═══ TEXTE EXTRAIT ═══

Par Jacques BENILLOUCHE – Temps et Contretemps
La reconnaissance d’Israël par les Émirats Arabes Unis n’a pas été appréciée par les Palestiniens qui y voient une brèche dans la solidarité arabe. Eux qui ont signé une dizaine d’accords d’unification du Fatah et du Hamas sans un seul début de réalisation, ont trouvé l’occasion de chercher à dépasser les obstacles qui les séparent. Alors le 3 septembre, contre toute attente, une réunion de réconciliation a eu lieu à Ramallah avec les chefs locaux des factions palestiniennes et ceux de Beyrouth par visio-conférence. Le maître-d’œuvre était le président Abbas qui voulait ainsi reprendre pied sur la scène internationale en manifestant son opposition aux plans américains et à leurs accords de normalisation.
Le dirigeant du Fatah Jibril Rajoub été chargé du communiqué final appelant les participants à la résistance populaire pacifique et à la définition d’une stratégie unifiée qui sera soumise à l’agrément du Comité central de l’OLP.
Hanan Ashrawi, membre du comité exécutif de l’Olp, qui a vécu les expériences du passé, consciente des difficultés, a bien voulu préciser que rien ne se fera sans une volonté politique : «Nous avons besoin des élections comme mécanisme pour provoquer le changement et pour construire un processus démocratique unificateur. Un tel processus peut offrir aux jeunes et aux femmes palestiniennes des opportunités d’accéder à des postes de décision et de s’attaquer aux dangers et aux défis tout en menant un effort de correction dont le besoin est criant».

═══ EXTRAIT DE DONNÉES ═══

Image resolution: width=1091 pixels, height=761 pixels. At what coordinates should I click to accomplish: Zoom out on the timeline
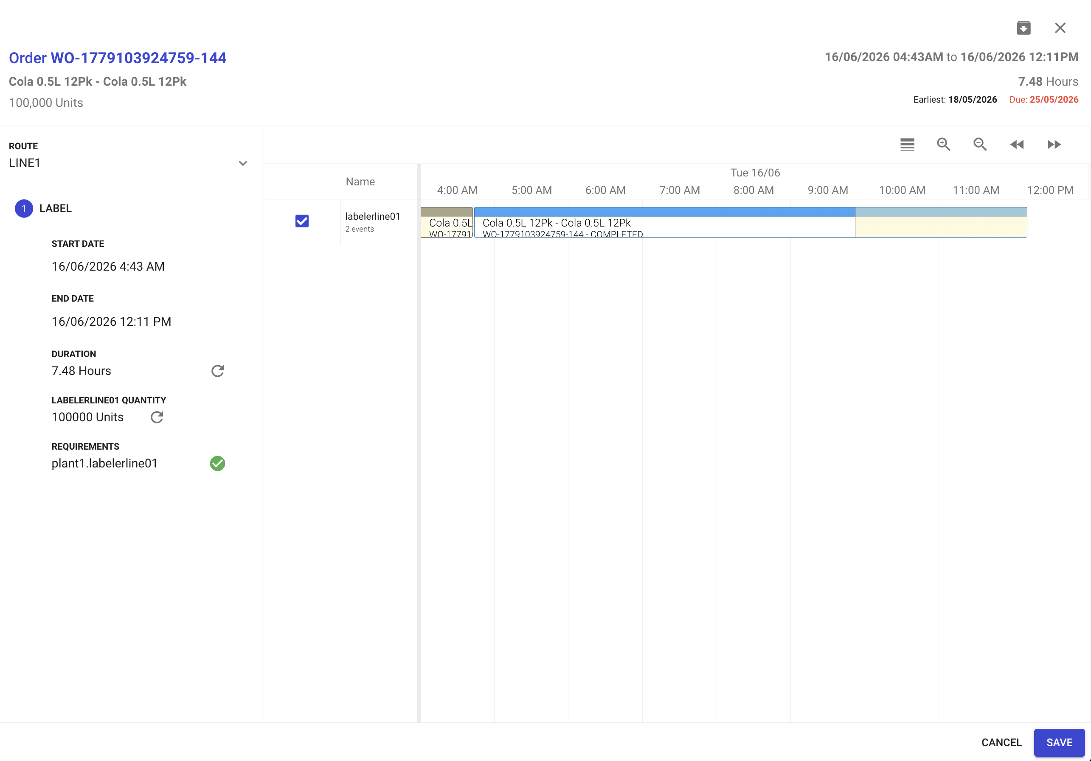coord(980,144)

═══

### EXERCICES À FAIRE
1: Dans le texte sur la réconciliation palestinienne, de « Par Jacques BENILLOUCHE » à « accords de normalisation. », remplacez « Ramallah » par « Naplouse ».
2: Prolongez le texte sur la réconciliation palestinienne après sa dernière phrase.
Les lignes ne jouent aucun rôle dans ce travail.

### CORRIGÉ DES EXERCICES
1:
Par Jacques BENILLOUCHE – Temps et Contretemps
La reconnaissance d’Israël par les Émirats Arabes Unis n’a pas été appréciée par les Palestiniens qui y voient une brèche dans la solidarité arabe. Eux qui ont signé une dizaine d’accords d’unification du Fatah et du Hamas sans un seul début de réalisation, ont trouvé l’occasion de chercher à dépasser les obstacles qui les séparent. Alors le 3 septembre, contre toute attente, une réunion de réconciliation a eu lieu à Naplouse avec les chefs locaux des factions palestiniennes et ceux de Beyrouth par visio-conférence. Le maître-d’œuvre était le président Abbas qui voulait ainsi reprendre pied sur la scène internationale en manifestant son opposition aux plans américains et à leurs accords de normalisation.

2:
L’expérience passée montre qu’il est peu probable que l’unité se fasse car les changements obligatoires trouveront sur leur chemin des intérêts contradictoires au sein des clans palestiniens. La création d’un mouvement solide qui dépassera les clivages est peu probable car le Fatah est devenu un parti administratif, faible, en charge d’une caisse de résonance auprès d’une population résignée. Le Hamas a ses propres problèmes de survie économique depuis que Mahmoud Abbas a supprimé le financement des fonctionnaires. Quant aux jeunes qui sont censés apporter un souffle nouveau, ils sont bridés par des dirigeants vieillis qui veillent uniquement à protéger leur leadership.
Pour Ali Jarbawi, ancien ministre et actuel professeur de sciences politiques à l’université de Birzeit en Cisjordanie : «La résistance populaire pacifique nécessite la capacité de déplacer les gens et de gagner leur confiance, et cela n’est pas présent et ne peut pas venir d’une décision. Il faut que les gens aient confiance en leur leadership et en la viabilité du projet national».
Les Palestiniens sont conscients qu’ils ne peuvent plus s’opposer à la volonté de certains pays arabes de collaborer, officiellement ou officieusement, avec l’Etat d’Israël. Ils sont surtout impuissants à contrecarrer les ambitions personnelles de leurs dirigeants inamovibles. Tous les intellectuels arabes manifestent leur scepticisme. Khalil Jahshan, directeur du Centre arabe de Washington a déclaré qu’en «tant que Palestinien, il trouvait l’effort d’unité intéressant et important, mais en tant qu’analyste, il s’est dit sceptique. C’est une étape importante en cette période difficile. J’espère que cela va au-delà de la déclaration symbolique et pourra être traduit en action qui rassemble les factions pour aider le peuple palestinien à relever le défi anormal causé par la déclaration de guerre que l’administration Trump et le Premier ministre israélien Netanyahou ont lancé contre les Palestiniens».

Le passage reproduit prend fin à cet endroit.